**WHAT YOU WILL DO:** Return all the data exactly, keeping the pictures out.

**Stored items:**
>>

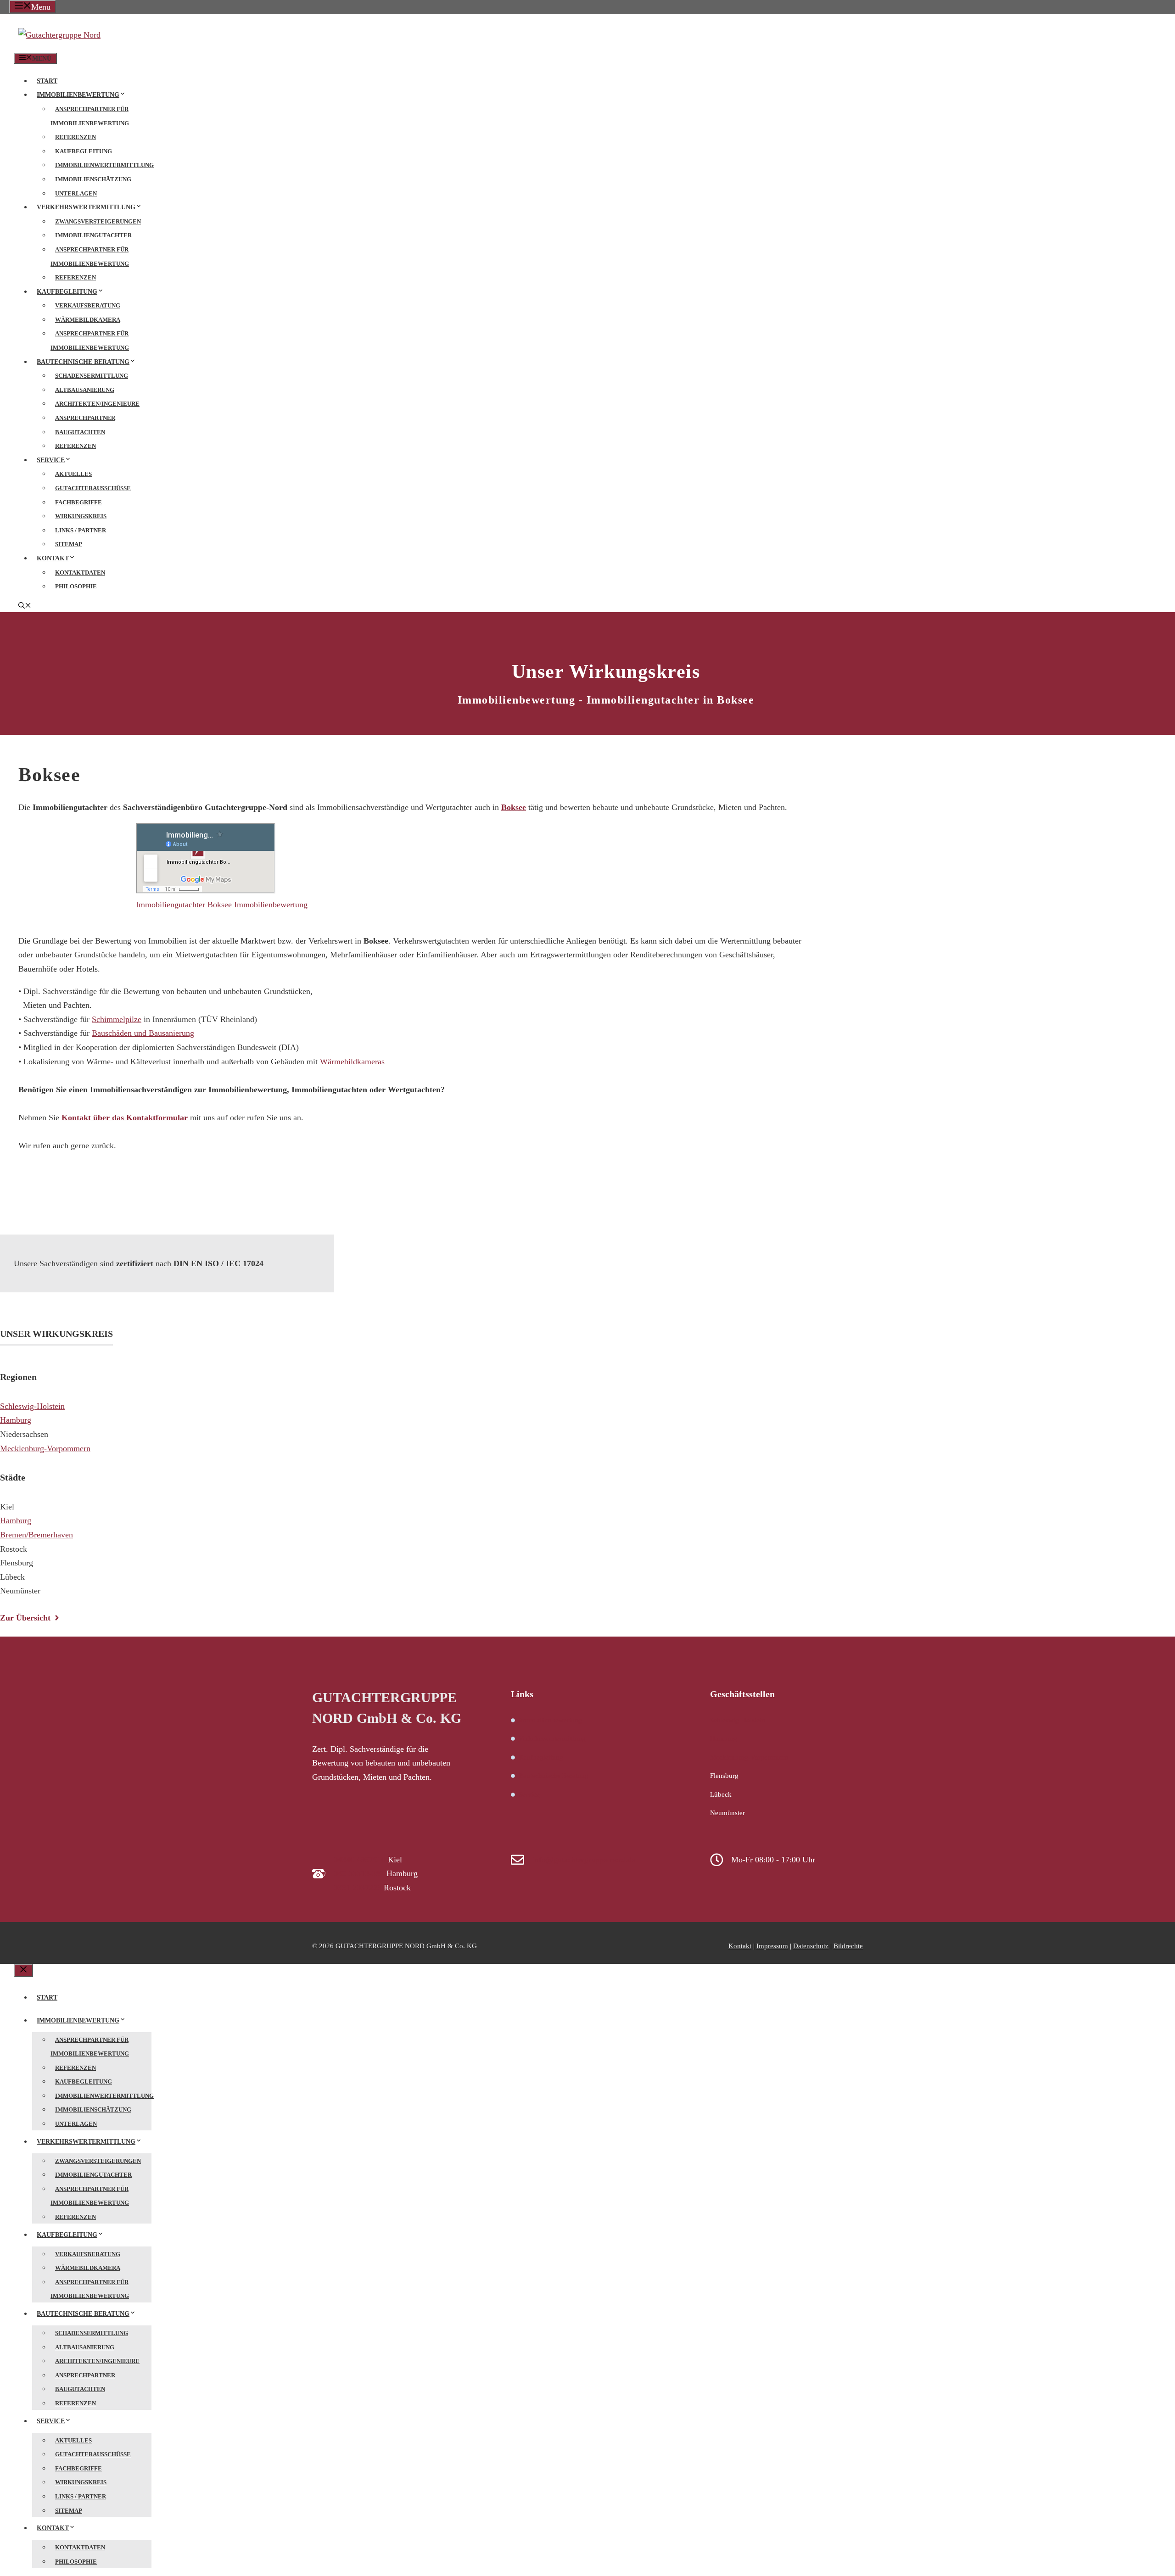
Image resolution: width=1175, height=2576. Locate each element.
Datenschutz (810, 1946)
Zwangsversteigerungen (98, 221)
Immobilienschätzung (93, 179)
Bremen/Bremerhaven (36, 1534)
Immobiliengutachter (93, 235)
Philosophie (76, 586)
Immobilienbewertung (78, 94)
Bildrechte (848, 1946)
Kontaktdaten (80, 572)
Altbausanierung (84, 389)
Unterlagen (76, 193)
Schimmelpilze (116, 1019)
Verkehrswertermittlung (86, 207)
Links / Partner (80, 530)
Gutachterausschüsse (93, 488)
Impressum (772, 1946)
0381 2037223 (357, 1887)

<<

**ANSWER BOX:**
Image resolution: width=1175, height=2576. Locate each element.
Datenschutz (810, 1946)
Zwangsversteigerungen (98, 221)
Immobilienschätzung (93, 179)
Bremen/Bremerhaven (36, 1534)
Immobiliengutachter (93, 235)
Philosophie (76, 586)
Immobilienbewertung (78, 94)
Bildrechte (848, 1946)
Kontaktdaten (80, 572)
Altbausanierung (84, 389)
Unterlagen (76, 193)
Schimmelpilze (116, 1019)
Verkehrswertermittlung (86, 207)
Links / Partner (80, 530)
Gutachterausschüsse (93, 488)
Impressum (772, 1946)
0381 2037223 (357, 1887)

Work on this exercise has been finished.